EXERCISE INSTRUCTIONS = Find every line in the records below that holds the word "Select", and copy it out.

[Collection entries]
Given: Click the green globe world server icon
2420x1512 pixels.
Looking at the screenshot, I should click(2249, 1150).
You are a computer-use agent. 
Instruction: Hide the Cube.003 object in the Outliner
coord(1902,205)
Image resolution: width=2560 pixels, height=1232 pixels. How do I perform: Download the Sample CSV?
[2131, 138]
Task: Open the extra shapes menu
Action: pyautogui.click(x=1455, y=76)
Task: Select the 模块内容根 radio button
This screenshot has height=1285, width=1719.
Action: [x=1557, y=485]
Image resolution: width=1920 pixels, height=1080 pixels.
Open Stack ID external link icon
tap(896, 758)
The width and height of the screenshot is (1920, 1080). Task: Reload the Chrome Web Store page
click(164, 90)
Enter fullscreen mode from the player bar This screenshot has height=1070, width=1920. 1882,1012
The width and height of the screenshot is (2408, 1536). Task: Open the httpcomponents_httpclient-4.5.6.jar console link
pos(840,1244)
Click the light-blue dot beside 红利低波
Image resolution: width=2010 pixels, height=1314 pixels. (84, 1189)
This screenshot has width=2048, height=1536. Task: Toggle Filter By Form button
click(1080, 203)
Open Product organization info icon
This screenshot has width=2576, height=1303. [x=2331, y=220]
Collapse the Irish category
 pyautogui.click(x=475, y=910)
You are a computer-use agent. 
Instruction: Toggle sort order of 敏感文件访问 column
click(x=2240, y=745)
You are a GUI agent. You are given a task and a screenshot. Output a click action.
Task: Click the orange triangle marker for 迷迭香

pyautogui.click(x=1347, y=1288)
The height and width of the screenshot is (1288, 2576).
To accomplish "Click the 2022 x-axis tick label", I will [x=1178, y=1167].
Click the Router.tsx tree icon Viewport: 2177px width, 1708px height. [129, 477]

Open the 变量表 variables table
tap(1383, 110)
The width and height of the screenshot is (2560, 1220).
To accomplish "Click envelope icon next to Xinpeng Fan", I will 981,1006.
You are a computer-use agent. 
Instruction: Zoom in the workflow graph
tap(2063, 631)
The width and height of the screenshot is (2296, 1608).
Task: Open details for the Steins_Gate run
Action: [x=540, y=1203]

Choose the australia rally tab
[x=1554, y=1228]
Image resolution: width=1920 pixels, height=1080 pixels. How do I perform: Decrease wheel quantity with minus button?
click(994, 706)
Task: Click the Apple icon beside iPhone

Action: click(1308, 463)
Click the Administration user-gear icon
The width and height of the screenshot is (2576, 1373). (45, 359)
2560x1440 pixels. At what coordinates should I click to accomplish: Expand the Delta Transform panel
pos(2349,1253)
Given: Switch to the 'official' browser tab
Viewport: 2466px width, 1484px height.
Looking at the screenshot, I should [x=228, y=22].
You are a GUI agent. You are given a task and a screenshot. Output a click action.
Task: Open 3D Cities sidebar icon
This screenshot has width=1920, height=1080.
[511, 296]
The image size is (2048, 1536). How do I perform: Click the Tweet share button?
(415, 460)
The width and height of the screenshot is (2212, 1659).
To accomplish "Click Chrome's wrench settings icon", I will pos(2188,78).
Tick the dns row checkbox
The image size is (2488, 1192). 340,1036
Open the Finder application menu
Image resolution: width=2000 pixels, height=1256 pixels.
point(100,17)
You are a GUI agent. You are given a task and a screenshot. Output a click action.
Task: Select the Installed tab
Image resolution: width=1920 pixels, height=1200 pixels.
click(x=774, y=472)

TASK SOLUTION =
Task: Select the 模块内容根 radio button
Task: Select the Installed tab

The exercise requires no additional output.